_Trecho do documento_:
As gavetas guardavam pedaços esquerdos de prendedores de roupa e o
ganchinho de metal. Ao tempo esperavam somente pedaços direitos que
esperavam a sua outra metade, para voltar outra vez a ser um prendedor
completo.
Eu sei o que nos acontecia: nos custava muito declarar a morte de
nossos objetos. Assim como hoje as novas gerações decidem ‘matá-los’
tão-logo aparentem deixar de ser úteis, aqueles tempos eram de não se
declarar nada morto: nem a Walt Disney!!!
E quando nos venderam sorvetes em copinhos, cuja tampa se convertia em
base, e nos disseram: ‘Comam o sorvete e depois joguem o copinho
fora’, nós dizíamos que sim, mas, imagina que a tirávamos fora!!! As
colocávamos a viver na estante dos copos e das taças. As latas de
ervilhas e de pêssegos se transformavam em vasos e até telefones. As
primeiras garrafas de plástico se transformaram em enfeites de
duvidosa beleza. As caixas de ovos se converteram em depósitos de
aquarelas, as tampas de garrafões em cinzeiros, as primeiras latas de
cerveja em porta-lápis e as cortiças esperaram encontrar-se com uma
garrafa.

_Material fornecido_:
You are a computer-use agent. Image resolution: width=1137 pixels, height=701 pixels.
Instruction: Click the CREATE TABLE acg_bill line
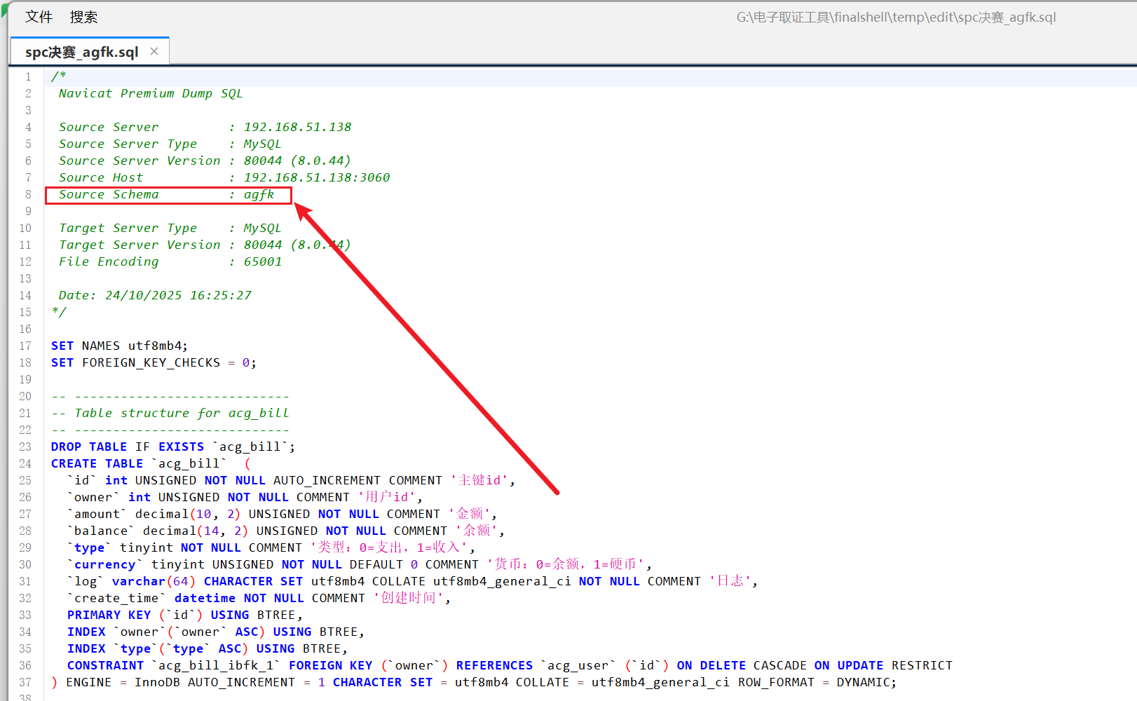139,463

==

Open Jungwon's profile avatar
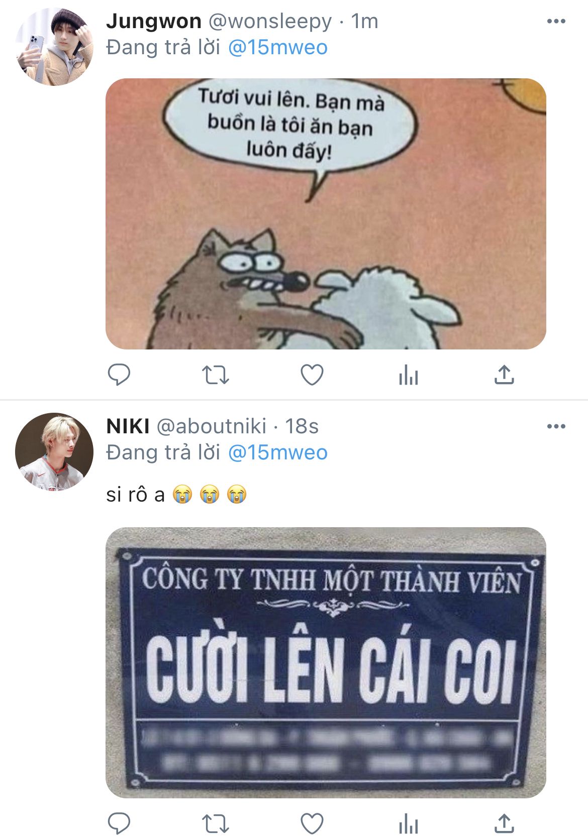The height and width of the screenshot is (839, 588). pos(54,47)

_Enunciado_:
Responda com base no trecho sobre objetos reaproveitados:
(a) O que as gavetas guardavam?
(b) Em que se transformavam as latas de ervilhas e de pêssegos?
(c) Em que se converteram as primeiras latas de cerveja?
Os itens formam um material à parte, sem relação com o trecho.

_Resposta do exercício_:
(a) Pedaços esquerdos de prendedores de roupa e o ganchinho de metal.
(b) Em vasos e até telefones.
(c) Em porta-lápis.